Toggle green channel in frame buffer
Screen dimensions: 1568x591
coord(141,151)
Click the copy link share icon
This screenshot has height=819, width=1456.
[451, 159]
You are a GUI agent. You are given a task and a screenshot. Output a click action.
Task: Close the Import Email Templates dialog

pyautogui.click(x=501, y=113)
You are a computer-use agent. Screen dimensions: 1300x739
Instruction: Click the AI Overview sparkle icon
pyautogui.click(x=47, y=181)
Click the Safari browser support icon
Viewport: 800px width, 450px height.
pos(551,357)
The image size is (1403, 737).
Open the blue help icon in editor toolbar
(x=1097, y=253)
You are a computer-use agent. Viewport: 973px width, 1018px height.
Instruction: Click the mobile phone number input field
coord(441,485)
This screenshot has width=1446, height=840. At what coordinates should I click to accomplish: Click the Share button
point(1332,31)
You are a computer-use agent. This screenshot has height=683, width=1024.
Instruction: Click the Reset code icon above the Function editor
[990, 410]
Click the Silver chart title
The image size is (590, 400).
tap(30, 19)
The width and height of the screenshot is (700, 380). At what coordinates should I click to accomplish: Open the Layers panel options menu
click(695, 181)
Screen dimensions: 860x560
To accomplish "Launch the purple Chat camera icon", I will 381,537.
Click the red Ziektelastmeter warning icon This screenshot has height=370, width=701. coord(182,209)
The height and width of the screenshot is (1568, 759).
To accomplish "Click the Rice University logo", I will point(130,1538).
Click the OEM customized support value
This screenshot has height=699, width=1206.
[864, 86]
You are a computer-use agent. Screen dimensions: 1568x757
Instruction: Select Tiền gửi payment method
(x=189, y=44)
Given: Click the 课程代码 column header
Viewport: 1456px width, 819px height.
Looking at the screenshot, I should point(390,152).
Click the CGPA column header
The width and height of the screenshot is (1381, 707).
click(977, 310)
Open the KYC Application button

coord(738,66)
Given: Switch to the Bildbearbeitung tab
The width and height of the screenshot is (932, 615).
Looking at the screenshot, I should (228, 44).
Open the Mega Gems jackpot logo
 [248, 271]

• _EXERCISE INSTRUCTIONS_: Return, word for word, the lines of the data above from the line with "Screen dimensions: 1568x591" through the line with "Click the Silver chart title", inclusive.

• _WRITTEN SOLUTION_:
Screen dimensions: 1568x591
coord(141,151)
Click the copy link share icon
This screenshot has height=819, width=1456.
[451, 159]
You are a GUI agent. You are given a task and a screenshot. Output a click action.
Task: Close the Import Email Templates dialog

pyautogui.click(x=501, y=113)
You are a computer-use agent. Screen dimensions: 1300x739
Instruction: Click the AI Overview sparkle icon
pyautogui.click(x=47, y=181)
Click the Safari browser support icon
Viewport: 800px width, 450px height.
pos(551,357)
The image size is (1403, 737).
Open the blue help icon in editor toolbar
(x=1097, y=253)
You are a computer-use agent. Viewport: 973px width, 1018px height.
Instruction: Click the mobile phone number input field
coord(441,485)
This screenshot has width=1446, height=840. At what coordinates should I click to accomplish: Click the Share button
point(1332,31)
You are a computer-use agent. This screenshot has height=683, width=1024.
Instruction: Click the Reset code icon above the Function editor
[990, 410]
Click the Silver chart title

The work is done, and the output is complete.